Integrated Multi-Drone Task Allocation, Sequencing, and Optimal Trajectory Generation in Obstacle-Rich 3D Environments

TL;DR

This paper presents IMD-TAPP, a comprehensive framework that integrates multi-drone task allocation, sequencing, and trajectory planning in complex 3D environments, ensuring collision avoidance and dynamic feasibility.

Contribution

It introduces a novel end-to-end method combining graph-based cost computation, particle swarm optimization, and iterative trajectory refinement for multi-drone missions.

Findings

Produces collision-free, feasible trajectories in cluttered 3D spaces.

Achieves competitive mission completion times in simulations.

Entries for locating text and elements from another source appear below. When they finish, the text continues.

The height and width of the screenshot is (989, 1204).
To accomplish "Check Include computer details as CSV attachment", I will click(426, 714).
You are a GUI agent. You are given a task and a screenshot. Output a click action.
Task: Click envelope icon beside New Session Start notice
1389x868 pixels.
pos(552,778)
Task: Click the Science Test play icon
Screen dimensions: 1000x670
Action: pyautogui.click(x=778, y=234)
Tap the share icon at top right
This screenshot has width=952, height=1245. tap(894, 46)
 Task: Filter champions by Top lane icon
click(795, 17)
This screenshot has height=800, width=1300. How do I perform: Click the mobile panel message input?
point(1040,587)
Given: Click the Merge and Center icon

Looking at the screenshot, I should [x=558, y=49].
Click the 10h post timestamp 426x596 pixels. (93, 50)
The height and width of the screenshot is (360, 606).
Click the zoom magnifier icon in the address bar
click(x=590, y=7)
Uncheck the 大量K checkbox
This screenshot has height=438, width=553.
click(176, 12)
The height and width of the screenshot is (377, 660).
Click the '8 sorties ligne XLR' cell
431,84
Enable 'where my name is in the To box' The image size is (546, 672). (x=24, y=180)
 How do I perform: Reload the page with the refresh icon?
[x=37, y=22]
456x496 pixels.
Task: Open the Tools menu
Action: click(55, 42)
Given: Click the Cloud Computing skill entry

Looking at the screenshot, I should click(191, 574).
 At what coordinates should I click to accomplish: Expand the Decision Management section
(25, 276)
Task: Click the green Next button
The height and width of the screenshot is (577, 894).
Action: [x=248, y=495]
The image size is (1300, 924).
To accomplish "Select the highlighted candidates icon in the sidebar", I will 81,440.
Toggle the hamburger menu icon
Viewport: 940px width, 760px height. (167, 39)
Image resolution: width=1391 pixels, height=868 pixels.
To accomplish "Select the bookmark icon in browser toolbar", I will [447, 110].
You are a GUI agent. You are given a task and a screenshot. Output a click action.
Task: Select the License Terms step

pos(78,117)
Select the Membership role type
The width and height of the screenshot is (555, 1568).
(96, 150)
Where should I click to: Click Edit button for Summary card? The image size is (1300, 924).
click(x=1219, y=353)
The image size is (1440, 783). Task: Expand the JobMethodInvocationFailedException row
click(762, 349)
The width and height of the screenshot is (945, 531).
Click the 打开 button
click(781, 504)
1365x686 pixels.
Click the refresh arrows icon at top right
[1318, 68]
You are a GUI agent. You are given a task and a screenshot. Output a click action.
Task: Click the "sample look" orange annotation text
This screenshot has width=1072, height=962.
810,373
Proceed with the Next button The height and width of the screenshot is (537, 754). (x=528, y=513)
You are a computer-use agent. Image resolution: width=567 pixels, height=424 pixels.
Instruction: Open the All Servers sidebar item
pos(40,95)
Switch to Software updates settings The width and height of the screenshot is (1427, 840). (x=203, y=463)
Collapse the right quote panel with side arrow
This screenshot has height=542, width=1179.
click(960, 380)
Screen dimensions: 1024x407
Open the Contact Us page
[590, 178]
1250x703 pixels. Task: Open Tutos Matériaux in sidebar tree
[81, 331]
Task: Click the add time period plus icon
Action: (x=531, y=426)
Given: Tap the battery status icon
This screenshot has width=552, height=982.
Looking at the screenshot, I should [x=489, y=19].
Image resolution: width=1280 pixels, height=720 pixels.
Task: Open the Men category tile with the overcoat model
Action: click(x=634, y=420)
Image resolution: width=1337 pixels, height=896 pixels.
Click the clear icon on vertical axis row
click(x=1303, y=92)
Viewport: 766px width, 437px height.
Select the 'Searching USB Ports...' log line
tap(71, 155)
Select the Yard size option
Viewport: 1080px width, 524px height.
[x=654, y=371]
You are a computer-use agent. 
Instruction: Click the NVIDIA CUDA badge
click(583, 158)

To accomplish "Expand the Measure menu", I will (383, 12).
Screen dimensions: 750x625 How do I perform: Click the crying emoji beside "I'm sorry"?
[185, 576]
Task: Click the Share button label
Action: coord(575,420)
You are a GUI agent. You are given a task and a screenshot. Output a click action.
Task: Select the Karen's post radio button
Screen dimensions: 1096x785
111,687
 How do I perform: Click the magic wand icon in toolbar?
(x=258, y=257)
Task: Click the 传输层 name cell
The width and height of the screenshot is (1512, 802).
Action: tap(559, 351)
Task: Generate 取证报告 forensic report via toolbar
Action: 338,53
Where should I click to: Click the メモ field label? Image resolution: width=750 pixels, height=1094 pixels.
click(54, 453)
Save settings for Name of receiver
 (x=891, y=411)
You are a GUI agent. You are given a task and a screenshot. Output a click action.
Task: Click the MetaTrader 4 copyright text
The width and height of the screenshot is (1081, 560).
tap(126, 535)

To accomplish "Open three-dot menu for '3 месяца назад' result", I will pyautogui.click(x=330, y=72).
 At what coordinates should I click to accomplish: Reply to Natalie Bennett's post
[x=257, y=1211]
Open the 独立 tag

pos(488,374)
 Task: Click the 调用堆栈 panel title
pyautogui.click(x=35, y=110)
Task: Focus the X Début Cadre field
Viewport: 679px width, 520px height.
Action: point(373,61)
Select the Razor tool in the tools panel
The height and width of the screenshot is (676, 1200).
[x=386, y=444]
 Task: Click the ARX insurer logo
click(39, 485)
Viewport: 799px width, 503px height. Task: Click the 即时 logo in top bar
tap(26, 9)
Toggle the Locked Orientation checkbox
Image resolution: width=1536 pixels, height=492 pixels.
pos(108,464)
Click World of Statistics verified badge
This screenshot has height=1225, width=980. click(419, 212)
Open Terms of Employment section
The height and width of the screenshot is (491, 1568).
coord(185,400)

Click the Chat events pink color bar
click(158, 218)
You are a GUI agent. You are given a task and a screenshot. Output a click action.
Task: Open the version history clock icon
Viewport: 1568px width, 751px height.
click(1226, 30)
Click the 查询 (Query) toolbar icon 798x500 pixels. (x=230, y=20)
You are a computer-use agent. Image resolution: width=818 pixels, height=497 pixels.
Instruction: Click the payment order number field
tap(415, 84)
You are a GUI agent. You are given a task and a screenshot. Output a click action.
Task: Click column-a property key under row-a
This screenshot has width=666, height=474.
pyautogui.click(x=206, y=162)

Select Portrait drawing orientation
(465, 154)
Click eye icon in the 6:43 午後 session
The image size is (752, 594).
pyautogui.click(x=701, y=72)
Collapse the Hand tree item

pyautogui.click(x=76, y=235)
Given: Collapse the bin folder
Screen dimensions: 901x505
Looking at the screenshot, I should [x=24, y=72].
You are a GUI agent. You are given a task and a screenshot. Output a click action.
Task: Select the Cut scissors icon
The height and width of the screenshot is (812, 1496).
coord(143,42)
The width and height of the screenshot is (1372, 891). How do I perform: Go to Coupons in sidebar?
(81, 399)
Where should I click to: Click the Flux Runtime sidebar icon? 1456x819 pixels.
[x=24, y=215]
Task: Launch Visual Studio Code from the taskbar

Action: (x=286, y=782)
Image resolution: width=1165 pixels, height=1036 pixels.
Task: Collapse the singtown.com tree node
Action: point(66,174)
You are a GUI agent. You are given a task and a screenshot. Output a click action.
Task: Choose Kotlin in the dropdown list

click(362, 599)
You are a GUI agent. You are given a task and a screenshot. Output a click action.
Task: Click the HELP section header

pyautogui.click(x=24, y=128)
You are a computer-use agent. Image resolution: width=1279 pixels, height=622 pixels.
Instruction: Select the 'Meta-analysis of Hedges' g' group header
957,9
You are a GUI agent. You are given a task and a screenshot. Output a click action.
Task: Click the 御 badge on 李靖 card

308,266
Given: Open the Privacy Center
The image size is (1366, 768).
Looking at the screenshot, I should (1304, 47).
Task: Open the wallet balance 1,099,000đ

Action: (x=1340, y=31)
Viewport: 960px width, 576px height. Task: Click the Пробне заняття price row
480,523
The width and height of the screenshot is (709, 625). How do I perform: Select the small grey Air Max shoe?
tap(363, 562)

Maintains safety margins with iterative re-planning.

Abstract

Coordinating teams of aerial robots in cluttered three-dimensional (3D) environments requires a principled integration of discrete mission planning-deciding which robot serves which goals and in what order -- with continuous-time trajectory synthesis that enforces collision avoidance and dynamic feasibility. This paper introduces IMD-TAPP (Integrated Multi-Drone Task Allocation and Path Planning), an end-to-end framework that jointly addresses multi-goal allocation, tour sequencing, and safe trajectory generation for quadrotor teams operating in obstacle-rich spaces. IMD--TAPP first discretizes the workspace into a 3D navigation graph and computes obstacle-aware robot-to-goal and goal-to-goal travel costs via graph-search-based pathfinding. These costs are then embedded within an Injected Particle Swarm Optimization (IPSO) scheme, guided by multiple linear assignment, to efficiently explore coupled assignment/ordering alternatives and to minimize mission makespan. Finally, the resulting waypoint tours are transformed into time-parameterized minimum-snap trajectories through a generation-and-optimization routine equipped with iterative validation of obstacle clearance and inter-robot separation, triggering re-planning when safety margins are violated. Extensive MATLAB simulations across cluttered 3D scenarios demonstrate that IMD--TAPP consistently produces dynamically feasible, collision-free trajectories while achieving competitive completion times. In a representative case study with two drones serving multiple goals, the proposed approach attains a minimum mission time of 136~s while maintaining the required safety constraints throughout execution.